Rules for Rats
By Thomas M. Keane Jr.
Boston City Councilor

This article originally appeared in the Back Bay Courant, November 3, 1998.



Downtown neighborhoods have rats -- lots of them. The size of the rat population is tied to the availability of the food supply. More food, more rats. Less food, fewer rats.

Unlike their more fastidious, bipedal mammalian cousins, rats don't care how their food is served. Thus while humans go out to dine, rats -- normally nocturnal, anyway -- haunt alleyways, looking for whatever garbage has been left behind.

If trash and garbage are left out overnight, it's like a CARE package for the starving. Rats sniff out the garbage, make short work of the thin plastic bags it's housed in and feast the night away.

Stopping this should be simple. Many alleys of the Back Bay are posted with signs that prohibit trash from being put out the night before trash days.

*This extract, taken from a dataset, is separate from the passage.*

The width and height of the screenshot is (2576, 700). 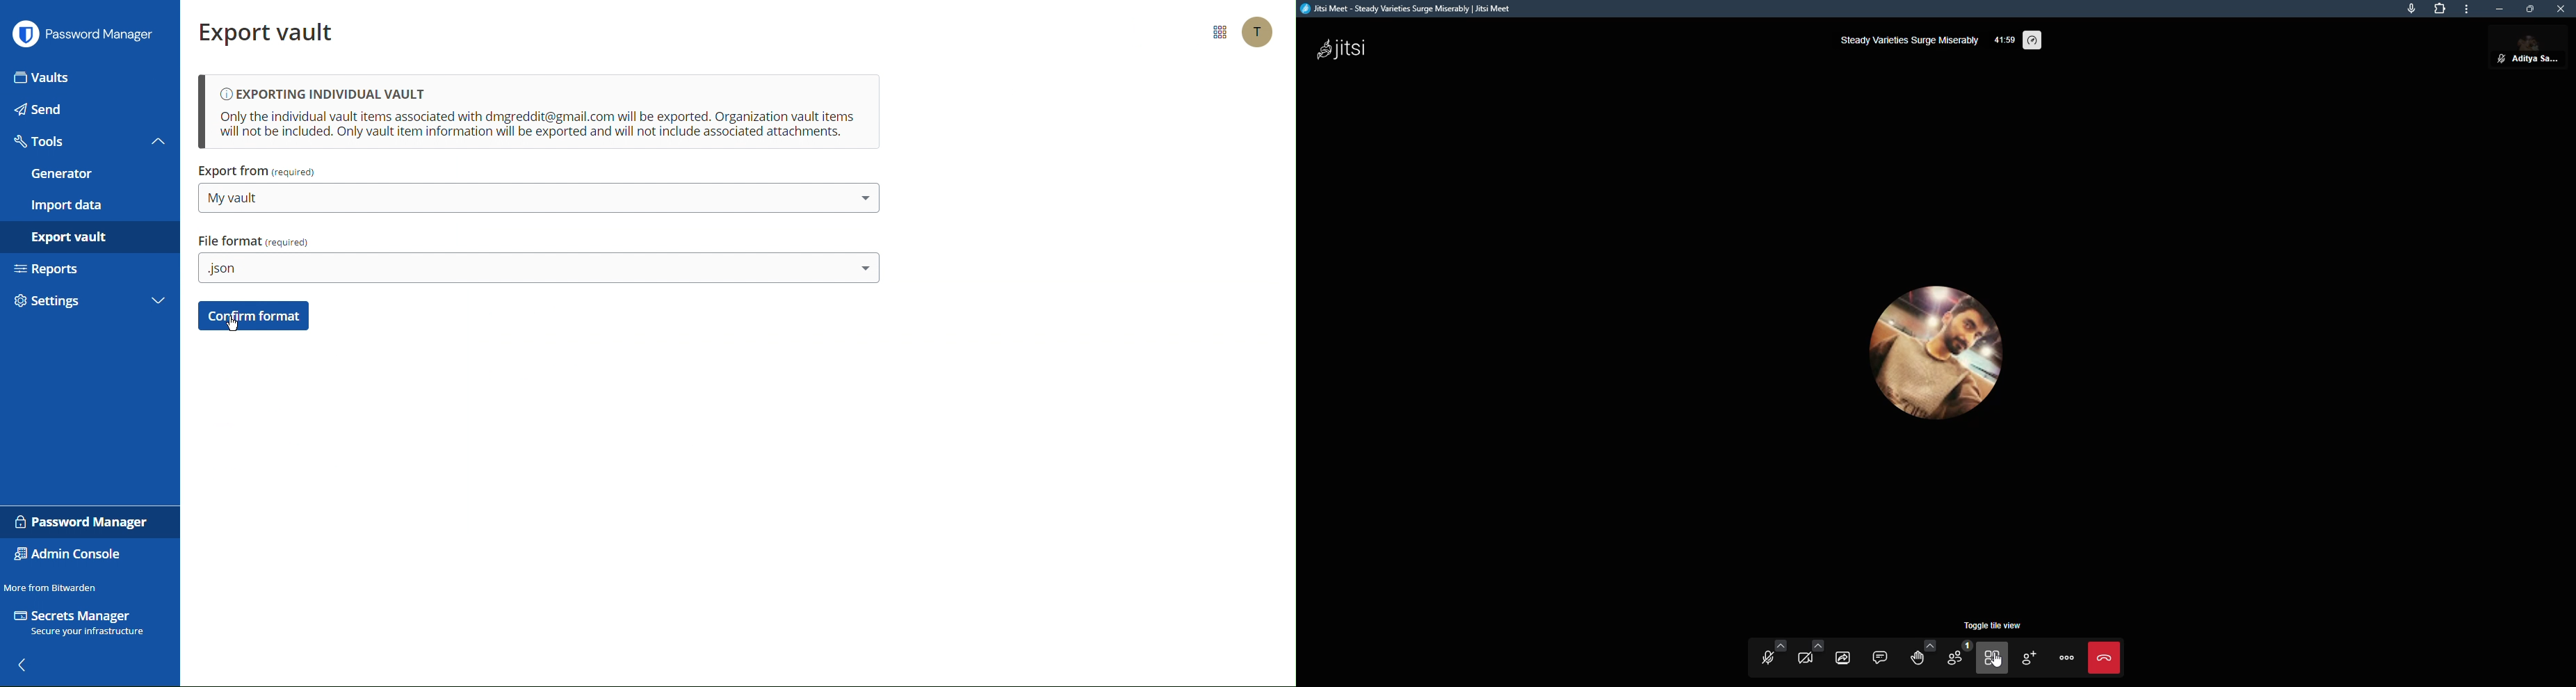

When those rules are followed, it's one of the most effective means of cutting down the rat population.

But most of Boston does not have the same rules. Trash can be put out the evening before pickup. After the rats and scavengers are done doing their work, the streets are messy and filthy while the rats are larger and more numerous.

One would think that changing the rules would be simple, especially since they seem to work relatively well in the parts of the Back Bay where they have been in effect.

Well, the world is full of "one would thinks" that turn out to be simple in theory but hard in practice. This case was no exception.

Changing the rules provoked a complicated debate. It turns out that state regulation seems to allow residents to put trash out a full day before it's collected. Some within the city argued that this meant Boston had to give residents a full day or 24 hours. Indeed, it appeared for awhile that Back Bay's rules themselves might be illegal.

For a short time it also appeared that any change to the rules in Boston's neighborhoods would require the complicated process of changing state law itself. (As a side note, consider the absurdity that state law is so intrusive that cities and towns can't even tell their residents when to put out their garbage.)

Others argued that the state rules were an outside limit and that the city could enforce a shorter time period. If so, then the Commissioner of Public Works could simply issue new regulations requiring trash to be put out in the morning.

But merely suggesting that caused others within the City Council to protest. Some feared that the new rules would apply citywide, and they didn't see why the more suburban parts of Boston, like Hyde Park and West Roxbury, needed new regulations. Others feared that the elderly would not be able to wake up early enough to comply. More seriously, some observed that while pickup in the Back Bay generally occurs around nine in the morning, pickup in other neighborhoods is much earlier.

The upshot of all this is that the Council will be holding hearings shortly to look into changing the rules. Until then, the vermin will continue to run amok.